A woman with osteoarthritis and incredible perseverance spent lockdown finishing a tapestry that has been 42 years in the making.
Mary Daykin, 75 and living in Taverham, near Norwich, bought the blank fabric at a market in Saint-Jean-de-Monts in the south of France over four decades ago while on holiday with her family.
Travelling extensively round England and Scotland because of her husband's job as a Littlewoods retail manager, the incomplete 42 x 30 inch tapestry would go with them - and straight into storage.
Every so often the Sunderland-born florist would get it out the cupboard, spend a week doing six inches of the cross-stitch template in one of the corners, and then put it away again.
"Life kept getting in the way", she said. "It's so painstaking and takes ages to do a tiny bit.

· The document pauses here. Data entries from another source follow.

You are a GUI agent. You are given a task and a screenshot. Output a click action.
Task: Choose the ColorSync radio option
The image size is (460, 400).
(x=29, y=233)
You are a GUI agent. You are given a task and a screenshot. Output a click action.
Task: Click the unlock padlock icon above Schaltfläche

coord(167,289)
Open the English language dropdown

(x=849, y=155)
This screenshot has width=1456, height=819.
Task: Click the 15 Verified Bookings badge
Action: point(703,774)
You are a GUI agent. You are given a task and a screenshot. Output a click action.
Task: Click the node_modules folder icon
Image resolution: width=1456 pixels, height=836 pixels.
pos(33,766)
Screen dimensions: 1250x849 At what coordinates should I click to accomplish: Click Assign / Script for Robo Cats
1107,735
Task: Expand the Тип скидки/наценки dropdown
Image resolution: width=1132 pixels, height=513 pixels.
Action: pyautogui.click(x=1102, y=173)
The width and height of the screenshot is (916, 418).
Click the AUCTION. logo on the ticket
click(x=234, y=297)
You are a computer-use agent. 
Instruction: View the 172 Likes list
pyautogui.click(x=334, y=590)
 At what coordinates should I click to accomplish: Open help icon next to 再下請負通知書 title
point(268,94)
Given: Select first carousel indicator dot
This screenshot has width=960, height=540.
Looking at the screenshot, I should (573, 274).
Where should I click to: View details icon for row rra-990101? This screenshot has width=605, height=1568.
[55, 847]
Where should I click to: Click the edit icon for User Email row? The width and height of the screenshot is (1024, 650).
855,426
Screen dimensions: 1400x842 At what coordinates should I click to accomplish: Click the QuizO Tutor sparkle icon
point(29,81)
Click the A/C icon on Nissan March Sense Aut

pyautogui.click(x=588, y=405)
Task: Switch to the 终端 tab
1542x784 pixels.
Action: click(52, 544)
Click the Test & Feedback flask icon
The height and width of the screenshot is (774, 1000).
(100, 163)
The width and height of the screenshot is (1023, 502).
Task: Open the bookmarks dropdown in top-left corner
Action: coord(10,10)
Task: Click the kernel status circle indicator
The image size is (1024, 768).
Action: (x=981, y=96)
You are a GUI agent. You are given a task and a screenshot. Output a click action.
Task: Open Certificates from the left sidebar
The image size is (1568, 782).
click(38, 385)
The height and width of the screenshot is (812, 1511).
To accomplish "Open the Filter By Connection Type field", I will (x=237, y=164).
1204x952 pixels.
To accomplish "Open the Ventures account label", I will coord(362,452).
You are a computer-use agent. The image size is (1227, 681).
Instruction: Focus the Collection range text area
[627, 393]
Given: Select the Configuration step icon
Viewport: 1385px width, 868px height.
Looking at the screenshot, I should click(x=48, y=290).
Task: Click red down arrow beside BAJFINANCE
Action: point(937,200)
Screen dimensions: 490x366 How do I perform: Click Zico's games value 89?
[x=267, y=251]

You have to keep changing the colours of the wool to match the number, and the stitching is so intricate it feels like one part takes you forever."
But lockdown changed all that - and gave Ms Daykin the perfect opportunity to do what she'd been meaning to for years.
"I got it out on March 19 last year and didn't put it back in the cupboard", she said. "I thought, if it's there in front of me, it'll compel me to finish it."
She went on: "I do jigsaws to keep my brain working, and I decided I wasn't allowed to do any more jigsaws until I'd finished my tapestry.
"I spent hours on it every single day in lockdown. The weather was superb, so a lot of the time I was just sitting stitching in my garden.
"I actually find it quite therapeutic."
The tapestry, named "A Bridge Somewhere in France", was bought when Ms Daykin's daughter was 11. She's now 54.
"I finally finished this one on February 3 of this year", she explained. "My daughter then asked me if I wanted another one for my birthday but the answer was a resounding no.
"I really need to give my fingers and eyes a rest I think. I have osteoarthritis which would flare up in my knuckles sometimes when I was stitching.
"I'm definitely not done with tapestries forever though."